Korupsi di Indonesia seakan-akan menjadi kebutuhan seperti makanan pokok

yang dikonsumsi oleh semua lapisan penyelenggara negara dan lapisan masyarakat

kecil, korupsi seakan akan sudah menjadi kebudayaan yang legal dan tidak dilarang

baik dari pandangan agama maupun hukum. Kita bisa temui di sekeliling kita, mulai

dari hal yang terkecil seperti membeli buah di pasar yang menggunakan timbangan

yang terkadang juga tidak tepat timbanganya, naluri penipu dan mental korupsi sudah

membudaya sampai kelapisan masyarakat kecil.

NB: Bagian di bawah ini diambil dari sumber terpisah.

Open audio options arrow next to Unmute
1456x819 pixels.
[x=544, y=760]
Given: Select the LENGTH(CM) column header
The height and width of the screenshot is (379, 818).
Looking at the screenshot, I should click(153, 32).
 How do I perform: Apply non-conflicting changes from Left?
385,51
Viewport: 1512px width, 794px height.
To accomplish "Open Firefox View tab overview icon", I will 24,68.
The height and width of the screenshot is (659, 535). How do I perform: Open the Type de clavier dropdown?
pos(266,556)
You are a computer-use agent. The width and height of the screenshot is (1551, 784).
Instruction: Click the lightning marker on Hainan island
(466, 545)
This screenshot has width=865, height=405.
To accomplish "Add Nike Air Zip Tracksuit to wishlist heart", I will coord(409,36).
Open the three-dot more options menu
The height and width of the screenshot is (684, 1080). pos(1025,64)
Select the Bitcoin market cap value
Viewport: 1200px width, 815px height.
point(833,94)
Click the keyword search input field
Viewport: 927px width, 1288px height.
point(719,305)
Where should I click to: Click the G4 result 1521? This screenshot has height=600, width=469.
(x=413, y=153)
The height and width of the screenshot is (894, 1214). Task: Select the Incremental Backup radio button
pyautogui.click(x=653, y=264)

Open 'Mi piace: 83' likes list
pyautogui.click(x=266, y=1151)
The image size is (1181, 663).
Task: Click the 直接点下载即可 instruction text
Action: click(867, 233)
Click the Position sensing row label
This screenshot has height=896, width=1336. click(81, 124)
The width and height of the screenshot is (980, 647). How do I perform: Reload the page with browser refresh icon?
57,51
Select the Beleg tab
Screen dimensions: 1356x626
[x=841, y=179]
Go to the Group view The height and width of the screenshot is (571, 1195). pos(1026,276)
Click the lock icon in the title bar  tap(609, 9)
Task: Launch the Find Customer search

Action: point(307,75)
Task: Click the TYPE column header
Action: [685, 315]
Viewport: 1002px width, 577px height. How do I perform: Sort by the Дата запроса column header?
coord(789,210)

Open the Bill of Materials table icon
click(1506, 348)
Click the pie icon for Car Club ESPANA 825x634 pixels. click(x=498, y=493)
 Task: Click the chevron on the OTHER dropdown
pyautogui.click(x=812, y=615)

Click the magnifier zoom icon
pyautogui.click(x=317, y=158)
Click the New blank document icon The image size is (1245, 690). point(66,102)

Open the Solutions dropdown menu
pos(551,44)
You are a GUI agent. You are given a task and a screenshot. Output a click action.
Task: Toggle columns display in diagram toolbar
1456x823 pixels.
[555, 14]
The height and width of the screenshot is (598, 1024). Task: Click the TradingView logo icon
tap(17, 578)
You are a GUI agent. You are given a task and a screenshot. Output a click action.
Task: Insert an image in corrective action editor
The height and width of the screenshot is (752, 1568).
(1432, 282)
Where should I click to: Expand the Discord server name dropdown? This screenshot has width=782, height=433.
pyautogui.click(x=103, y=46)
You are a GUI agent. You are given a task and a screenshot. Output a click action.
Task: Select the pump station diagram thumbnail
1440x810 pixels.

Mental korupsi ternyata tanpa kita sadari sudah mulai ditanamkan pada

masyarakat. Semua aktivitas di indonesia ternyata tidak pernah lepas dari yang

namanya praktek korupsi.

Korupsi seakan menjadi cerminan dari kepribadian bangsa itu sendiri apakah

sudah menjadi budaya atau bukan itu semua tergantung masyarakat yang menilai.

Mengatasi persoalan korupsi ini merupakan tugas yang sangat berat, akan tetapi tidak

mustahil untuk di lakukan. Dibutuhkan tekad yang kuat, kesungguhan dan keinginan

bersama dari semua kalangan masyarakat untuk mengatasi hadirnya budaya korupsi

sebagai karakter bangsa.


BAB III PENUTUP

3.1 Kesimpulan

Berdasarkan pemapaan mengenai koruspsi, maka dapat disimpulkan sebagai berikut :

1. Korupsi adalah tindakan pejabat publik, baik politisi maupun pegawai negeri, serta

pihak lain yang terlibat dalam suatu tindakan tidak legal dimana menyalahgunakan

kepercayaan publik yang dikuasakan kepada mereka untuk mendapatkan keuntungan

sepihak.

2. Faktor-faktor yang menyebabkan terjadinya korupsi dibagi menjadi dua yaitu faktor

internal yang ditinjau dari aspek perilaku individu dan aspek sosial serta faktor

eksternal yang ditinjau dari aspek masyarakat terhadap korupsi, aspe ekonomi, aspek

politis, dan aspek organisasi.

3. Dampak yang ditimbulkan dari korupsi dibagi menjadi dua yaitu dampak positif yang

hanya menguntungkan secara sepihak dan dampak negatif yang lebih banyak.

3.2 Saran

Dengan penulis makalah ini, penulis mengharapkan kepada pembaca agar dapat

memilih manfaat yang terdapat di dalamnya dan dapat dijadikan sebagai kegiatan motivasi

agar kita tidak terjerumus oleh hal-hal korupsi dan dapat menambah wawasan dan

pemikiran yang intelektual.


Daftar Pustaka

Ermansjah Djaj. 2009. Memberantas Korupsi Bersama KPK (Komisi Pemberantasan

Korupsi). Sinar Grafika: Jakarta.

Hamzah Jur Andi. 2005. Pemberantasan Korupsi. PT Raja Grafindo Persada: Jakarta.